# [What is needed]
Return only the line that contains "Given: Click the" and each line after it, through the last line of the data below, copied exactly.

# [Listed records]
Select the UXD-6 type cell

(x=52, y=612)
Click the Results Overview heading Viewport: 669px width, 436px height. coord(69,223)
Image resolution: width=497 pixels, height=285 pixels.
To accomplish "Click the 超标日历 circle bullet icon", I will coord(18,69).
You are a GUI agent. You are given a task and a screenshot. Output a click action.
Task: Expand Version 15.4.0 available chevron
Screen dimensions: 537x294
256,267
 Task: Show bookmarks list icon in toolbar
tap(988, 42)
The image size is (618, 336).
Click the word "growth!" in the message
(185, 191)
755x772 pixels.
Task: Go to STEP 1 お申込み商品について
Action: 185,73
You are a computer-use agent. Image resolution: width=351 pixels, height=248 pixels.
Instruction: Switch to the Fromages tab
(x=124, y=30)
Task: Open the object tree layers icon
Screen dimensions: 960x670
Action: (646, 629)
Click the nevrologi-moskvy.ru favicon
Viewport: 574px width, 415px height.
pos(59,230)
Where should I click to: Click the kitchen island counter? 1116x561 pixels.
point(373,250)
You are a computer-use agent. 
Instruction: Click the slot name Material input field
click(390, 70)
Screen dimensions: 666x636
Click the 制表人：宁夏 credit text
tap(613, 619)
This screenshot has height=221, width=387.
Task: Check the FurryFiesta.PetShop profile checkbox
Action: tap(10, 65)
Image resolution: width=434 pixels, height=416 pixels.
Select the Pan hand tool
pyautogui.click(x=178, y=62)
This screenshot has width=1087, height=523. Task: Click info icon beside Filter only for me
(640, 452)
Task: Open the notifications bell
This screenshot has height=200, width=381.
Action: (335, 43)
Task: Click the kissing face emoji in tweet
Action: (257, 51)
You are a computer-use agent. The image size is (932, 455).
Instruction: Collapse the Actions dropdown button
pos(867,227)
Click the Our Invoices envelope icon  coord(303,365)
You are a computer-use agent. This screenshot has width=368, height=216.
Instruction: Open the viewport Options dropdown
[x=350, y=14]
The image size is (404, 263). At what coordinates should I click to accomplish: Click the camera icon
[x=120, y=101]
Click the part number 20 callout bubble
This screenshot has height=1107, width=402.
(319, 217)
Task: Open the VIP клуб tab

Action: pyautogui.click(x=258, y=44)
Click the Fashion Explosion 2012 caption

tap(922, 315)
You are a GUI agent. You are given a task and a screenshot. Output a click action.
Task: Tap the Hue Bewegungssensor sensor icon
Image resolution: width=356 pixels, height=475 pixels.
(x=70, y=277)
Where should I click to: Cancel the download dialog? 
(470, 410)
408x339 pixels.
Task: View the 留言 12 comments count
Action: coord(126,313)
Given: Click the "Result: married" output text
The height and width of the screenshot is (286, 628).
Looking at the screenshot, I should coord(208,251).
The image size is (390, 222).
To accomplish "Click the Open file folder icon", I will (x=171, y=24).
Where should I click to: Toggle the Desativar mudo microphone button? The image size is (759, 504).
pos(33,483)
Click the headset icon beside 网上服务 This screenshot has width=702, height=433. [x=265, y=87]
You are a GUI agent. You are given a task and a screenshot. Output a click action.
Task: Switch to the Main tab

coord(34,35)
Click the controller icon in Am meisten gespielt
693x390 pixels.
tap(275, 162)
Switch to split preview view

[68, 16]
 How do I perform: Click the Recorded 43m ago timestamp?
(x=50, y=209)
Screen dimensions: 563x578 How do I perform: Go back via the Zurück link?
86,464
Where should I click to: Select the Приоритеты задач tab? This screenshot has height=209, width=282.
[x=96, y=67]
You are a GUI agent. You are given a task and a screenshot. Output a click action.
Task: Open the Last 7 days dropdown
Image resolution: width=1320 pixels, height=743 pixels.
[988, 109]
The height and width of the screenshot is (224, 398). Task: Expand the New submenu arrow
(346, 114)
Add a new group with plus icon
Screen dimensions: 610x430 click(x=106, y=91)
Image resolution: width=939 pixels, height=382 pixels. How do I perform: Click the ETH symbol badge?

# [Solution]
Given: Click the "Result: married" output text
The height and width of the screenshot is (286, 628).
Looking at the screenshot, I should coord(208,251).
The image size is (390, 222).
To accomplish "Click the Open file folder icon", I will (x=171, y=24).
Where should I click to: Toggle the Desativar mudo microphone button? The image size is (759, 504).
pos(33,483)
Click the headset icon beside 网上服务 This screenshot has width=702, height=433. [x=265, y=87]
You are a GUI agent. You are given a task and a screenshot. Output a click action.
Task: Switch to the Main tab

coord(34,35)
Click the controller icon in Am meisten gespielt
693x390 pixels.
tap(275, 162)
Switch to split preview view

[68, 16]
 How do I perform: Click the Recorded 43m ago timestamp?
(x=50, y=209)
Screen dimensions: 563x578 How do I perform: Go back via the Zurück link?
86,464
Where should I click to: Select the Приоритеты задач tab? This screenshot has height=209, width=282.
[x=96, y=67]
You are a GUI agent. You are given a task and a screenshot. Output a click action.
Task: Open the Last 7 days dropdown
Image resolution: width=1320 pixels, height=743 pixels.
[988, 109]
The height and width of the screenshot is (224, 398). Task: Expand the New submenu arrow
(346, 114)
Add a new group with plus icon
Screen dimensions: 610x430 click(x=106, y=91)
Image resolution: width=939 pixels, height=382 pixels. How do I perform: Click the ETH symbol badge?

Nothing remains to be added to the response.